## begin
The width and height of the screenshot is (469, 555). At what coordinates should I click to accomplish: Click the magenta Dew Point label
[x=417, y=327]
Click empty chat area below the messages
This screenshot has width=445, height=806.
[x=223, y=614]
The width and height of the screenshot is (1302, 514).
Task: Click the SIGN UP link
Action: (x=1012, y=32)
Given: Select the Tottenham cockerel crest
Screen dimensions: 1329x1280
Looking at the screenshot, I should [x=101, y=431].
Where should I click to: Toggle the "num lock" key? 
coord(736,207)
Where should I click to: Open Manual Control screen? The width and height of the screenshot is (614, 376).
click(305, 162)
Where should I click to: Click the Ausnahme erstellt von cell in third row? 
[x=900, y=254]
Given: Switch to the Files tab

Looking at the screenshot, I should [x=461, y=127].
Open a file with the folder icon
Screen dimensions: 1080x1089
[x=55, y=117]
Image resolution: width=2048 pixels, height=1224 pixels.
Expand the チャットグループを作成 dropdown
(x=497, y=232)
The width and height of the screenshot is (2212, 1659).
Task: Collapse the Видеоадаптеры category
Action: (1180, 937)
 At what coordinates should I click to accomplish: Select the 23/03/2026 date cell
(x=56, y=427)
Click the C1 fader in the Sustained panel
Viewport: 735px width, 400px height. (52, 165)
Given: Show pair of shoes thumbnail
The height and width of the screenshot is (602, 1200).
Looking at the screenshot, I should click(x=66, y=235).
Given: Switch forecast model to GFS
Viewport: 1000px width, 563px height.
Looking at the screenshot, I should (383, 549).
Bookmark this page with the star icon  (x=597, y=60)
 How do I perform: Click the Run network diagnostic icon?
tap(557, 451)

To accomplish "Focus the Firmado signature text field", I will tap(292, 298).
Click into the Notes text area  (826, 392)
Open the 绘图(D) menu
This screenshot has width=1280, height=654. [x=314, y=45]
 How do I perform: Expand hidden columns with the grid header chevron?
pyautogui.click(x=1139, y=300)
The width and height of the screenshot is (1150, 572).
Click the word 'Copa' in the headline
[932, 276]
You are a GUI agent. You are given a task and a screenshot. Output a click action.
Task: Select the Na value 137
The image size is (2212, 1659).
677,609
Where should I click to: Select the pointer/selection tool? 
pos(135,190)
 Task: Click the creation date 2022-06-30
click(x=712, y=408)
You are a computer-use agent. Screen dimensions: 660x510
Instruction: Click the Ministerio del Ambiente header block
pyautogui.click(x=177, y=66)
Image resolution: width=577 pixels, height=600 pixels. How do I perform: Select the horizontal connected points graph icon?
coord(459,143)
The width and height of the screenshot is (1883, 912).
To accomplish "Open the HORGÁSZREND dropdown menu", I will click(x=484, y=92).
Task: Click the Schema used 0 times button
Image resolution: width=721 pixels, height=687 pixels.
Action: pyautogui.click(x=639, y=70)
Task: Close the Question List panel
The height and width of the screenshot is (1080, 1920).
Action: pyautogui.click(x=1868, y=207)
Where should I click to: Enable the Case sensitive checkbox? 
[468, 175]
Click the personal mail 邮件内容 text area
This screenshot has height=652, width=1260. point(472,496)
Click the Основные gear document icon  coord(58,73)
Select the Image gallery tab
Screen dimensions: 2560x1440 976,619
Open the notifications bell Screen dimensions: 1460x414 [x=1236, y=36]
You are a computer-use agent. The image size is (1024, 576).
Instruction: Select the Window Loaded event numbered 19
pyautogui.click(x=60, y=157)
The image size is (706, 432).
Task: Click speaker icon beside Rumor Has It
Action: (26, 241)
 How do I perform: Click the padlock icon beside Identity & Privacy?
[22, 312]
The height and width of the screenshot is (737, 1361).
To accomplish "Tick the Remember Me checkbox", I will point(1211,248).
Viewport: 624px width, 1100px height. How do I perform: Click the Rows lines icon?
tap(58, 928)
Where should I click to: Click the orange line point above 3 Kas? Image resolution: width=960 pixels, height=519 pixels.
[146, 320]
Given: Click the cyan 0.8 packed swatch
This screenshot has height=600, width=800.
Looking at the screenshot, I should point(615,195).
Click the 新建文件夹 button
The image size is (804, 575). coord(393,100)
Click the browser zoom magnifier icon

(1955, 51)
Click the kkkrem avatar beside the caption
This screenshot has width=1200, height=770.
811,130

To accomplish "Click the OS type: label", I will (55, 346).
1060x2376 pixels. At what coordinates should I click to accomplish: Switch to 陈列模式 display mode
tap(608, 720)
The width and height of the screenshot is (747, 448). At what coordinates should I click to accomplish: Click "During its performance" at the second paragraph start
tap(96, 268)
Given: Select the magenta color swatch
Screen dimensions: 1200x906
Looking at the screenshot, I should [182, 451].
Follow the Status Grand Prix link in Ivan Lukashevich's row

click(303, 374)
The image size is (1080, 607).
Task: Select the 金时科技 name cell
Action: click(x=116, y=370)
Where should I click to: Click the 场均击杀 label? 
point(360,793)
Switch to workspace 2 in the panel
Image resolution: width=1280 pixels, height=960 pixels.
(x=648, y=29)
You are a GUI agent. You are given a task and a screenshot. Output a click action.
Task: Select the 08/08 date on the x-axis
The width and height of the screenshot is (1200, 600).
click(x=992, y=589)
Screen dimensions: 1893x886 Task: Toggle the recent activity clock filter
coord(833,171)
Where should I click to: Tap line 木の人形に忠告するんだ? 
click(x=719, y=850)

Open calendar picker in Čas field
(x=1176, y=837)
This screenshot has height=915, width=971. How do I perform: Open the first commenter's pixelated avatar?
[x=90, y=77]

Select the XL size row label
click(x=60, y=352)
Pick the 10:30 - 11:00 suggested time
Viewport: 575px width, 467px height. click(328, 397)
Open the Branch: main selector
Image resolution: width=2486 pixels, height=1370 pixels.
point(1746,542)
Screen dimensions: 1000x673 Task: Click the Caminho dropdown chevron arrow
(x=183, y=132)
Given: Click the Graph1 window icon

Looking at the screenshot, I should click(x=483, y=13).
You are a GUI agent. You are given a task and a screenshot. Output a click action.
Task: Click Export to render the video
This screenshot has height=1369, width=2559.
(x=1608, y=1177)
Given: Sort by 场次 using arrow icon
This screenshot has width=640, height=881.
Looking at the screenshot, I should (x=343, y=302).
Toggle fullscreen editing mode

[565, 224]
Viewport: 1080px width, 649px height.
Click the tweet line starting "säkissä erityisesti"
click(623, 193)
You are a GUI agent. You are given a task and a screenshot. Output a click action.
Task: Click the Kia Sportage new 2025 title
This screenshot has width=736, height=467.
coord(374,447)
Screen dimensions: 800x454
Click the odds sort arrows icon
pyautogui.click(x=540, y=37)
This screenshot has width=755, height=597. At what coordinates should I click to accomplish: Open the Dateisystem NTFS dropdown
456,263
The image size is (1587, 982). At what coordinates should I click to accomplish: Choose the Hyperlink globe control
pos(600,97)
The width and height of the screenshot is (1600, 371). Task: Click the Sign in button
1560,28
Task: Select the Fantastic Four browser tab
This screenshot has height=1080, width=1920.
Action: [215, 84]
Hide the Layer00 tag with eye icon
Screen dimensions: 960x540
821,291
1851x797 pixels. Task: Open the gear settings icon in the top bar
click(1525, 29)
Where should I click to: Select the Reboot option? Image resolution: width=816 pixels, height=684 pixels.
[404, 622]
## end
EXERCISE DETAILS:
Quote all of the items above word for word, line by line.

OUTPUT FOR THIS EXERCISE:
The width and height of the screenshot is (469, 555). At what coordinates should I click to accomplish: Click the magenta Dew Point label
[x=417, y=327]
Click empty chat area below the messages
This screenshot has width=445, height=806.
[x=223, y=614]
The width and height of the screenshot is (1302, 514).
Task: Click the SIGN UP link
Action: (x=1012, y=32)
Given: Select the Tottenham cockerel crest
Screen dimensions: 1329x1280
Looking at the screenshot, I should [x=101, y=431].
Where should I click to: Toggle the "num lock" key? 
coord(736,207)
Where should I click to: Open Manual Control screen? The width and height of the screenshot is (614, 376).
click(305, 162)
Where should I click to: Click the Ausnahme erstellt von cell in third row? 
[x=900, y=254]
Given: Switch to the Files tab

Looking at the screenshot, I should [x=461, y=127].
Open a file with the folder icon
Screen dimensions: 1080x1089
[x=55, y=117]
Image resolution: width=2048 pixels, height=1224 pixels.
Expand the チャットグループを作成 dropdown
(x=497, y=232)
The width and height of the screenshot is (2212, 1659).
Task: Collapse the Видеоадаптеры category
Action: (1180, 937)
 At what coordinates should I click to accomplish: Select the 23/03/2026 date cell
(x=56, y=427)
Click the C1 fader in the Sustained panel
Viewport: 735px width, 400px height. (52, 165)
Given: Show pair of shoes thumbnail
The height and width of the screenshot is (602, 1200).
Looking at the screenshot, I should click(x=66, y=235).
Given: Switch forecast model to GFS
Viewport: 1000px width, 563px height.
Looking at the screenshot, I should (383, 549).
Bookmark this page with the star icon  (x=597, y=60)
 How do I perform: Click the Run network diagnostic icon?
tap(557, 451)

To accomplish "Focus the Firmado signature text field", I will tap(292, 298).
Click into the Notes text area  (826, 392)
Open the 绘图(D) menu
This screenshot has width=1280, height=654. [x=314, y=45]
 How do I perform: Expand hidden columns with the grid header chevron?
pyautogui.click(x=1139, y=300)
The width and height of the screenshot is (1150, 572).
Click the word 'Copa' in the headline
[932, 276]
You are a GUI agent. You are given a task and a screenshot. Output a click action.
Task: Select the Na value 137
The image size is (2212, 1659).
677,609
Where should I click to: Select the pointer/selection tool? 
pos(135,190)
 Task: Click the creation date 2022-06-30
click(x=712, y=408)
You are a computer-use agent. Screen dimensions: 660x510
Instruction: Click the Ministerio del Ambiente header block
pyautogui.click(x=177, y=66)
Image resolution: width=577 pixels, height=600 pixels. How do I perform: Select the horizontal connected points graph icon?
coord(459,143)
The width and height of the screenshot is (1883, 912).
To accomplish "Open the HORGÁSZREND dropdown menu", I will click(x=484, y=92).
Task: Click the Schema used 0 times button
Image resolution: width=721 pixels, height=687 pixels.
Action: pyautogui.click(x=639, y=70)
Task: Close the Question List panel
The height and width of the screenshot is (1080, 1920).
Action: pyautogui.click(x=1868, y=207)
Where should I click to: Enable the Case sensitive checkbox? 
[468, 175]
Click the personal mail 邮件内容 text area
This screenshot has height=652, width=1260. point(472,496)
Click the Основные gear document icon  coord(58,73)
Select the Image gallery tab
Screen dimensions: 2560x1440 976,619
Open the notifications bell Screen dimensions: 1460x414 [x=1236, y=36]
You are a computer-use agent. The image size is (1024, 576).
Instruction: Select the Window Loaded event numbered 19
pyautogui.click(x=60, y=157)
The image size is (706, 432).
Task: Click speaker icon beside Rumor Has It
Action: (26, 241)
 How do I perform: Click the padlock icon beside Identity & Privacy?
[22, 312]
The height and width of the screenshot is (737, 1361).
To accomplish "Tick the Remember Me checkbox", I will point(1211,248).
Viewport: 624px width, 1100px height. How do I perform: Click the Rows lines icon?
tap(58, 928)
Where should I click to: Click the orange line point above 3 Kas? Image resolution: width=960 pixels, height=519 pixels.
[146, 320]
Given: Click the cyan 0.8 packed swatch
This screenshot has height=600, width=800.
Looking at the screenshot, I should point(615,195).
Click the 新建文件夹 button
The image size is (804, 575). coord(393,100)
Click the browser zoom magnifier icon

(1955, 51)
Click the kkkrem avatar beside the caption
This screenshot has width=1200, height=770.
811,130

To accomplish "Click the OS type: label", I will (55, 346).
1060x2376 pixels. At what coordinates should I click to accomplish: Switch to 陈列模式 display mode
tap(608, 720)
The width and height of the screenshot is (747, 448). At what coordinates should I click to accomplish: Click "During its performance" at the second paragraph start
tap(96, 268)
Given: Select the magenta color swatch
Screen dimensions: 1200x906
Looking at the screenshot, I should [182, 451].
Follow the Status Grand Prix link in Ivan Lukashevich's row

click(303, 374)
The image size is (1080, 607).
Task: Select the 金时科技 name cell
Action: click(x=116, y=370)
Where should I click to: Click the 场均击杀 label? 
point(360,793)
Switch to workspace 2 in the panel
Image resolution: width=1280 pixels, height=960 pixels.
(x=648, y=29)
You are a GUI agent. You are given a task and a screenshot. Output a click action.
Task: Select the 08/08 date on the x-axis
The width and height of the screenshot is (1200, 600).
click(x=992, y=589)
Screen dimensions: 1893x886 Task: Toggle the recent activity clock filter
coord(833,171)
Where should I click to: Tap line 木の人形に忠告するんだ? 
click(x=719, y=850)

Open calendar picker in Čas field
(x=1176, y=837)
This screenshot has height=915, width=971. How do I perform: Open the first commenter's pixelated avatar?
[x=90, y=77]

Select the XL size row label
click(x=60, y=352)
Pick the 10:30 - 11:00 suggested time
Viewport: 575px width, 467px height. click(328, 397)
Open the Branch: main selector
Image resolution: width=2486 pixels, height=1370 pixels.
point(1746,542)
Screen dimensions: 1000x673 Task: Click the Caminho dropdown chevron arrow
(x=183, y=132)
Given: Click the Graph1 window icon

Looking at the screenshot, I should click(x=483, y=13).
You are a GUI agent. You are given a task and a screenshot. Output a click action.
Task: Click Export to render the video
This screenshot has height=1369, width=2559.
(x=1608, y=1177)
Given: Sort by 场次 using arrow icon
This screenshot has width=640, height=881.
Looking at the screenshot, I should (x=343, y=302).
Toggle fullscreen editing mode

[565, 224]
Viewport: 1080px width, 649px height.
Click the tweet line starting "säkissä erityisesti"
click(623, 193)
You are a GUI agent. You are given a task and a screenshot. Output a click action.
Task: Click the Kia Sportage new 2025 title
This screenshot has width=736, height=467.
coord(374,447)
Screen dimensions: 800x454
Click the odds sort arrows icon
pyautogui.click(x=540, y=37)
This screenshot has width=755, height=597. At what coordinates should I click to accomplish: Open the Dateisystem NTFS dropdown
456,263
The image size is (1587, 982). At what coordinates should I click to accomplish: Choose the Hyperlink globe control
pos(600,97)
The width and height of the screenshot is (1600, 371). Task: Click the Sign in button
1560,28
Task: Select the Fantastic Four browser tab
This screenshot has height=1080, width=1920.
Action: [215, 84]
Hide the Layer00 tag with eye icon
Screen dimensions: 960x540
821,291
1851x797 pixels. Task: Open the gear settings icon in the top bar
click(1525, 29)
Where should I click to: Select the Reboot option? Image resolution: width=816 pixels, height=684 pixels.
[404, 622]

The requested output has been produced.